Exercise passage →
════════════════════

At least 149 crushed to death in Seoul stampede following Halloween festivities
The death toll may grow as officials say dozens are injured after a massive crowd began pushing forward in a narrow alley near Hamilton Hotel, a major party spot in Seoul.
SEOUL, South Korea — At least 149 people were killed and 78 others were injured in a stampede during Halloween festivities in Seoul, officials said, one of the biggest disasters in South Korea that will likely raise serious questions about public safety standards.
The massive death toll is being tallied after people were crushed by a large crowd pushing forward on a narrow alley in a major leisure and nightlife district in Seoul’s Itaewon neighborhood.
Choi Seong-beom, chief of Seoul’s Yongsan fire department, said most of the victims in the stampede Saturday night were people in their late teens and 20s. “The figures include two dead foreigners and 15 injured foreigners,” he said.
Earlier, Choi had said the death toll could rise and that an unspecified number among the injured were in critical condition. The number of injured had been reported to be as high as 150.
Choi said that the bodies were being sent to hospitals or a gym, where bereaved family members could identify them. He earlier said most of the dead and injured are in their 20s.

════════════════════

Problem requirements →
Please copy the part of the Seoul stampede article starting with "Earlier, Choi had" and going on through "high as 150.", word for word.

════════════════════

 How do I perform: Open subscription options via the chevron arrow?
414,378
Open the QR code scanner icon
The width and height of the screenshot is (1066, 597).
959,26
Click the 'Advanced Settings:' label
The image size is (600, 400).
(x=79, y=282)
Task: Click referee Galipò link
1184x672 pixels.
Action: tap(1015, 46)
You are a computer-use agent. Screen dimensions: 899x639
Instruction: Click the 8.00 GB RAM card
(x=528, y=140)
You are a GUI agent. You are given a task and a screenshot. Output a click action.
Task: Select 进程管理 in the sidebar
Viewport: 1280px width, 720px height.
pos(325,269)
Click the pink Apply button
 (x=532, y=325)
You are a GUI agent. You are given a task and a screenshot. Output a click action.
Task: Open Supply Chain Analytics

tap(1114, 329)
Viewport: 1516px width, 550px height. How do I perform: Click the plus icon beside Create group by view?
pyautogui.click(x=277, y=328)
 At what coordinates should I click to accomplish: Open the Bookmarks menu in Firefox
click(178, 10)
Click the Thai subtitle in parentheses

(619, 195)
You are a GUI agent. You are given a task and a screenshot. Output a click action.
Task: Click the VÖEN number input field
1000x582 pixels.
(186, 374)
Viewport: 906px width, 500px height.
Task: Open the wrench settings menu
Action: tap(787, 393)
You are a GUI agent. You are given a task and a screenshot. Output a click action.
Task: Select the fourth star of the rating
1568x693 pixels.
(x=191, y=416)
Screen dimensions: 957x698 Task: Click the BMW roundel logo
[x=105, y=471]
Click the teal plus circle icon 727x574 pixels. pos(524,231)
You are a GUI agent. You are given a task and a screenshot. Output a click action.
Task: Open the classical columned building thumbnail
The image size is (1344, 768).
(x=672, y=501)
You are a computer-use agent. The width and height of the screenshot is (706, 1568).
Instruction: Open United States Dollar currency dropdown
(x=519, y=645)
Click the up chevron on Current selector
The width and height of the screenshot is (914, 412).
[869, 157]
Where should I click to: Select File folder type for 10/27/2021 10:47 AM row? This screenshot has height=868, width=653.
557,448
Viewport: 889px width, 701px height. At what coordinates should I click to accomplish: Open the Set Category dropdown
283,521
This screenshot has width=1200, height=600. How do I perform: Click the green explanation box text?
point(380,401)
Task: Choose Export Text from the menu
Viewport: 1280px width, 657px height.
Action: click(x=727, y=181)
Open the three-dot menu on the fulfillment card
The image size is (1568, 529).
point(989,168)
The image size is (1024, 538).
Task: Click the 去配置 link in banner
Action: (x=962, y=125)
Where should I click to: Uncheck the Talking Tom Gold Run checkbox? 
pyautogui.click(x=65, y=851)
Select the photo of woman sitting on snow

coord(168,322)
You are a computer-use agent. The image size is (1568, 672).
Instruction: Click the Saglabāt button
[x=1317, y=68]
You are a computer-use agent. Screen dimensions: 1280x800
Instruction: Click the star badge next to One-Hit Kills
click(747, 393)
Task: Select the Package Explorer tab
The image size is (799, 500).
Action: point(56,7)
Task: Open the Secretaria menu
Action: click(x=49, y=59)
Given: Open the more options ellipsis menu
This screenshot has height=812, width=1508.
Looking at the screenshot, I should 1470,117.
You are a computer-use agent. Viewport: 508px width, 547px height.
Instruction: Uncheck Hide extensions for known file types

════════════════════

Exercise output →
Earlier, Choi had said the death toll could rise and that an unspecified number among the injured were in critical condition. The number of injured had been reported to be as high as 150.